[[ Records provided, beginning ]]

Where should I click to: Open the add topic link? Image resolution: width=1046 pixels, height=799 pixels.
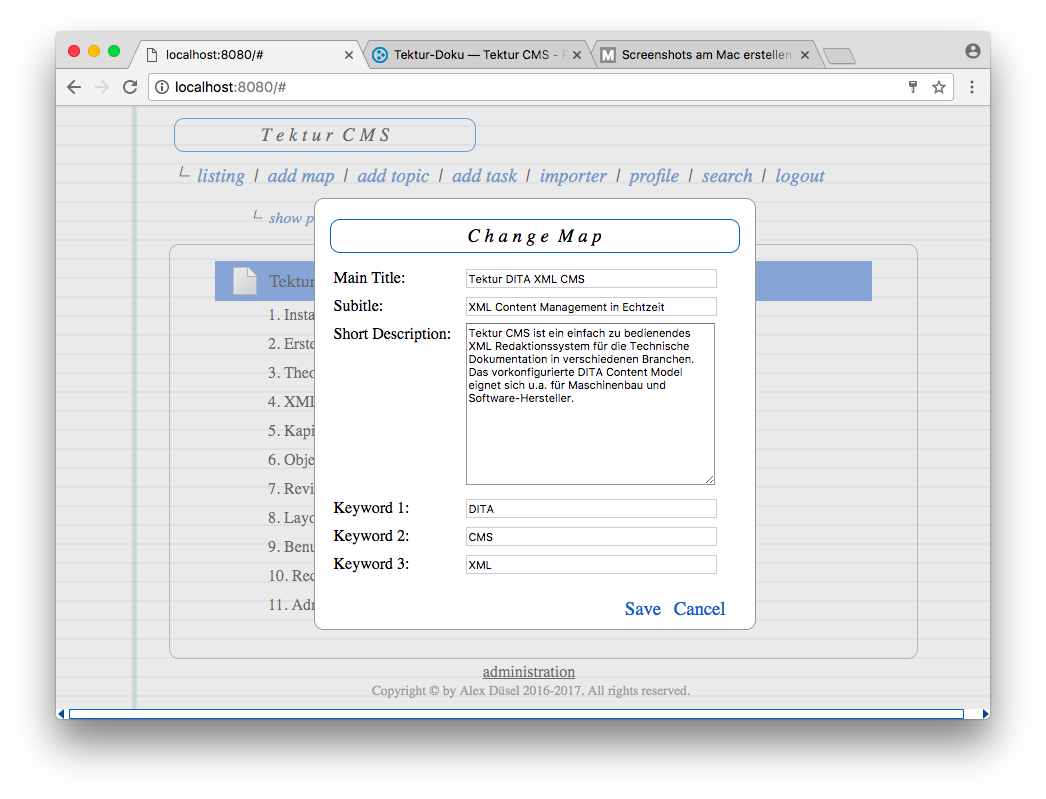coord(393,176)
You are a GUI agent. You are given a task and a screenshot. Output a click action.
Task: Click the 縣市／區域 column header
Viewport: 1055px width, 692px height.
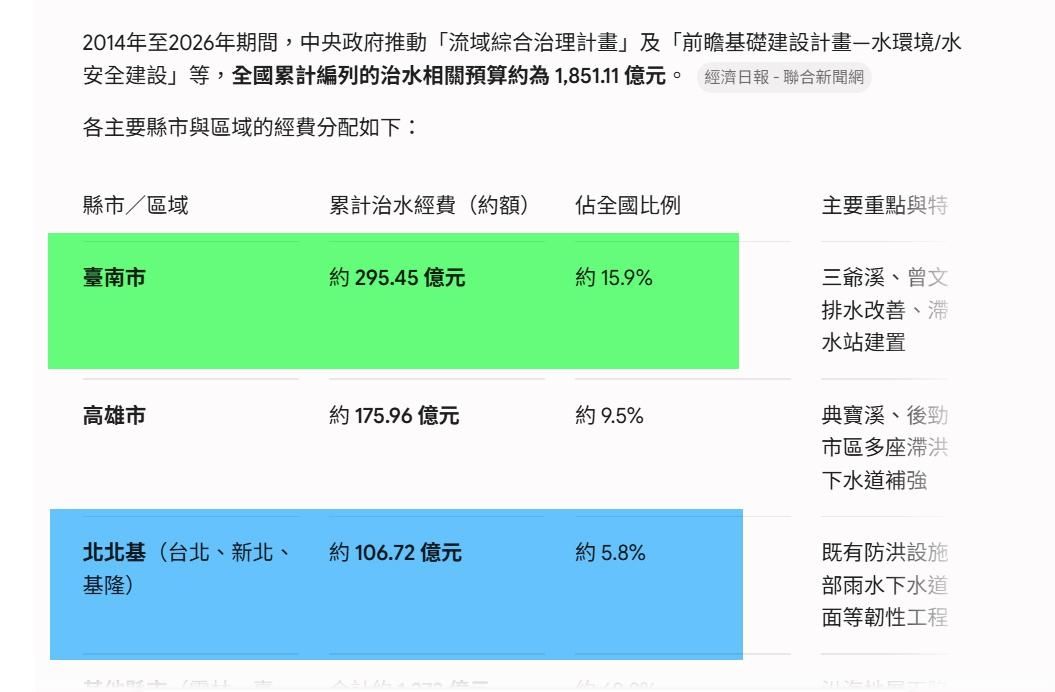[135, 205]
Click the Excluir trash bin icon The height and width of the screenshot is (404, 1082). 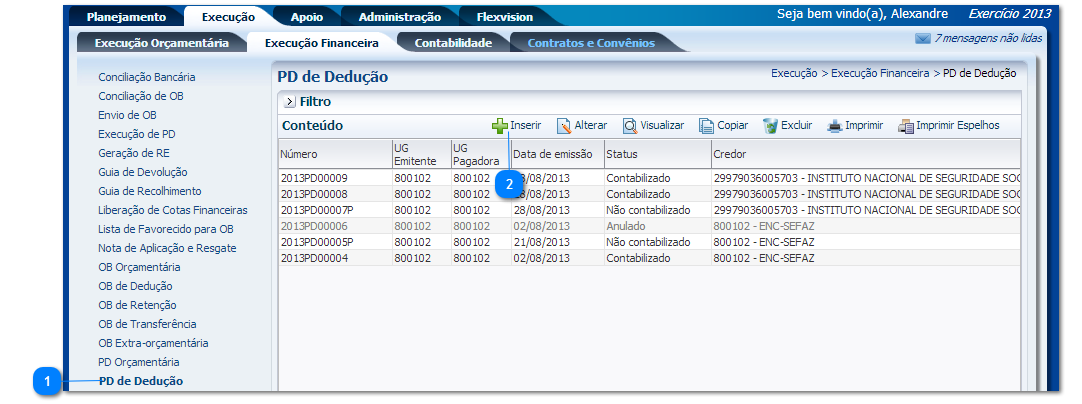pos(770,126)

[[ Records provided, end ]]

### Instructions to follow:
Your answer should be the lines from the opening of the records through the line with "Task: Click the 縣市／區域 column header", both ends retyped exactly and pictures left out.

### Solution to this problem:
Where should I click to: Open the add topic link? Image resolution: width=1046 pixels, height=799 pixels.
coord(393,176)
You are a GUI agent. You are given a task and a screenshot. Output a click action.
Task: Click the 縣市／區域 column header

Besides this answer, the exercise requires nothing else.